Value of $\frac{1}{\sqrt{1+a^2}}+\frac{1}{\sqrt{1+b^2}}+\frac{1}{\sqrt{1+c^2}}+\frac{1}{\sqrt{1+d^2}}$

Question

If $$\frac{a+b+c+d}{\sqrt{(1+a^2)(1+b^2)(1+c^2)(1+d^2)}}= \frac{3\sqrt{3}}{4}$$ for $a,b,c,d>0$

Then Value of $\frac{1}{\sqrt{1+a^2}}+\frac{1}{\sqrt{1+b^2}}+\frac{1}{\sqrt{1+c^2}}+\frac{1}{\sqrt{1+d^2}}$ is

Try: using A.M G.M Inequality

$$1+a^2\geq 2a\;, 1+b^2\geq 2b\;,1+c^2\geq 2c\; 1+d^2\geq 2d$$

$$\sqrt{(1+a^2)(1+b^2)(1+c^2)(1+d^2)}\geq 4\sqrt{abcd}$$

$$\frac{a+b+c+d}{\sqrt{(1+a^2)(1+b^2)(1+c^2)(1+d^2)}}\leq \frac{a+b+c+d}{4\sqrt{abcd}}$$

I have edited it, please have a look

Could some help me to solve it , Thanks

Answer 1

We'll prove that $$\frac{a+b+c+d}{\sqrt{(1+a^2)(1+b^2)(1+c^2)(1+d^2)}}\leq\frac{3\sqrt3}{4},$$ where the equality occurs for $a=b=c=d=\frac{1}{\sqrt3}$ only.

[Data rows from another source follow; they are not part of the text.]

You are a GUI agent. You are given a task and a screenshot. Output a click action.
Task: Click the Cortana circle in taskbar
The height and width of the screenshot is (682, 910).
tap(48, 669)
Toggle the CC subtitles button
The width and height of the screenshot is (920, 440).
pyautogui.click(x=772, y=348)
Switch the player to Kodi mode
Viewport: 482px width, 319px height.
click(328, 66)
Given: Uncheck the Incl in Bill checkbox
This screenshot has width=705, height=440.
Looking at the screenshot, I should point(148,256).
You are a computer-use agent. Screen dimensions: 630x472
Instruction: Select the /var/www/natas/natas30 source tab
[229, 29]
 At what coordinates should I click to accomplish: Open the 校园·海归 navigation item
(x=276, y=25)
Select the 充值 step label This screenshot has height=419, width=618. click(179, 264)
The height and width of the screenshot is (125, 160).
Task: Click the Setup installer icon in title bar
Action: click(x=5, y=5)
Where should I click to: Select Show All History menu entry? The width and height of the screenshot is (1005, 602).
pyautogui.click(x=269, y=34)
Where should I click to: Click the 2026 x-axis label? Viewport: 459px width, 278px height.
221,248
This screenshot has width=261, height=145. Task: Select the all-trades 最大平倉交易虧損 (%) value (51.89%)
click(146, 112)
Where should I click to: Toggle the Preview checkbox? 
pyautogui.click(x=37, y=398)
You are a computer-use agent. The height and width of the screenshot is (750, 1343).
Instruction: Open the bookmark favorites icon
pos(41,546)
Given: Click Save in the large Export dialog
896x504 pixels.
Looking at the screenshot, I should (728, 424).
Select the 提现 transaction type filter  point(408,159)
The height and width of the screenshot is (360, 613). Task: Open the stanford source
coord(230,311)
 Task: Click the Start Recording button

Indeed, let $a=\frac{x}{\sqrt3},$ $b=\frac{y}{\sqrt3},$ $c=\frac{z}{\sqrt3}$ and $d=\frac{t}{\sqrt3}.$

Thus, we need to prove that $$(x^2+3)(y^2+3)(z^2+3)(t^2+3)\geq16(x+y+z+t)^2.$$ Consider five cases.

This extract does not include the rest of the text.